There is a particular kind of horror in realizing your smoke detector only works once the house is already on fire. By that point, the damage is already done.
Data pipelines suffer from a similar problem, but with one key difference. When a house burns down, you know right away. When a pipeline silently drops 3% of your rows, a vendor changes their API response format, or a transformation starts double-counting a key metric, everything continues to run as if nothing is wrong. There are no errors and no alerts. Instead, a dashboard looks slightly off three weeks later, after bad data has already moved through your entire stack and influenced decisions that cannot be reversed.
Most data teams respond to this reactively. They add tests after something breaks, during a post-mortem, almost as a reflex. The issue is not a lack of awareness about the importance of testing. It is when they try to build coverage deliberately that the process quickly becomes unclear: where should you start, and what should you add next?
This piece answers that question with a stage-by-stage decision process you can apply to your pipeline today. Whether you are starting from scratch or closing gaps in a production pipeline, here is what you will walk away with:
A risk-first triage method to decide which datasets and stages to test first.
A stage-by-stage breakdown of common failures across ingestion, transformation, serving, and performance, along with the minimum checks that catch them.
A repeatable decision rule for what to add next as your coverage grows.
A practical distinction between what testing covers and what observability handles, and why both are necessary.
Start With the Risk Map, Not the Test List: Three Questions to Find Your Starting Point
The instinct when building test coverage is to open your pipeline and start writing checks. Resist it.
Without a clear sense of which data actually matters and what it costs when it breaks, you end up with coverage that is wide but shallow. Lots of checks on datasets nobody depends on, and nothing protecting the revenue report your CFO pulls every Monday morning.
Before writing a single check, run a fast triage. These three questions will tell you where your first checks belong:
|
|---|
The answers give you a risk map. You will have a short, ordered list of the datasets and pipeline stages where a silent failure would hurt most. Everything you build from here starts there.
Try this now: Name three datasets that would trigger an incident if they silently broke today. If you cannot name them immediately, that is useful information. It means your team does not yet have a shared picture of what "critical" means, and getting that alignment is the first step.
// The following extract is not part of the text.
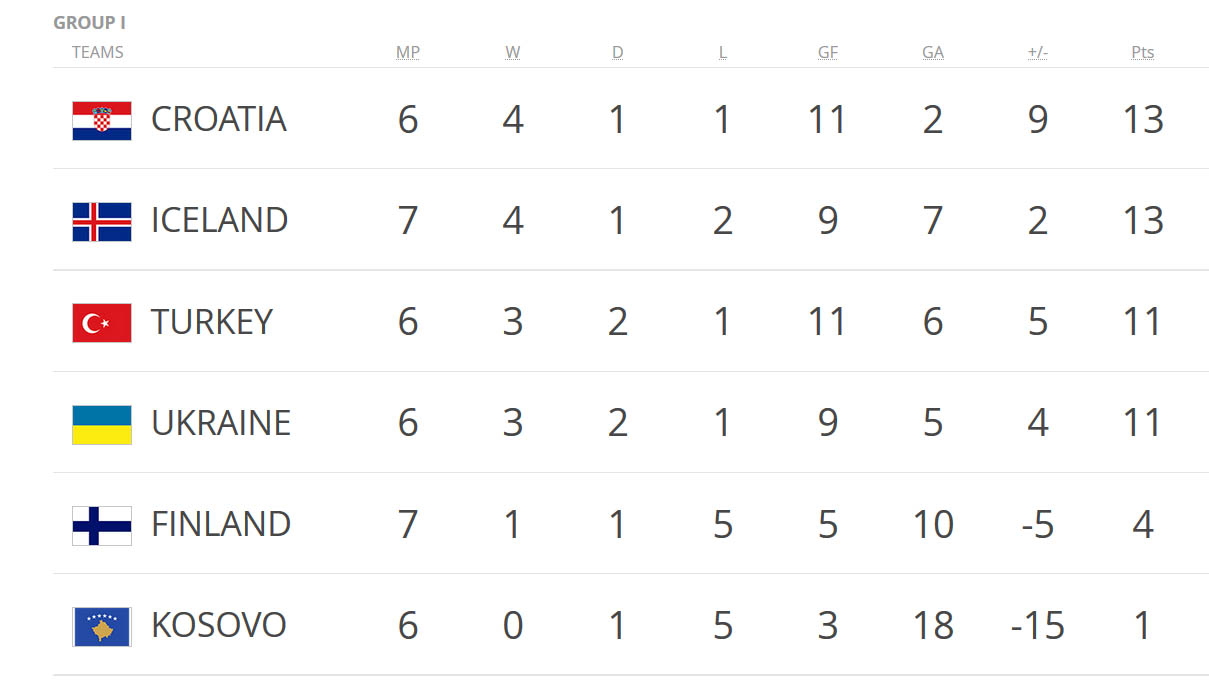Open the FINLAND team name
1209x693 pixels.
(221, 524)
One more thing worth stating: complete test coverage is not the goal, and chasing it is a trap. The goal is to make sure the failures that matter get caught by your checks, not by your users. A small set of well-placed, enforced checks on your highest-risk data will do more for your pipeline's reliability than broad coverage that nobody acts on.
Stage-by-Stage: Where to Test and What to Catch
A pipeline is a sequence of handoffs, each with its own failure modes. Schema drift at ingestion looks nothing like a join that silently drops rows mid-transformation. Testing them the same way, or at the same point, means one of them reliably slips through.
What follows is a stage-by-stage breakdown of where things actually go wrong, the minimum check that catches it, and what adequate coverage looks like at each point. Use it as a build order, not a checklist. Work through your highest-risk pipeline stages first, then expand.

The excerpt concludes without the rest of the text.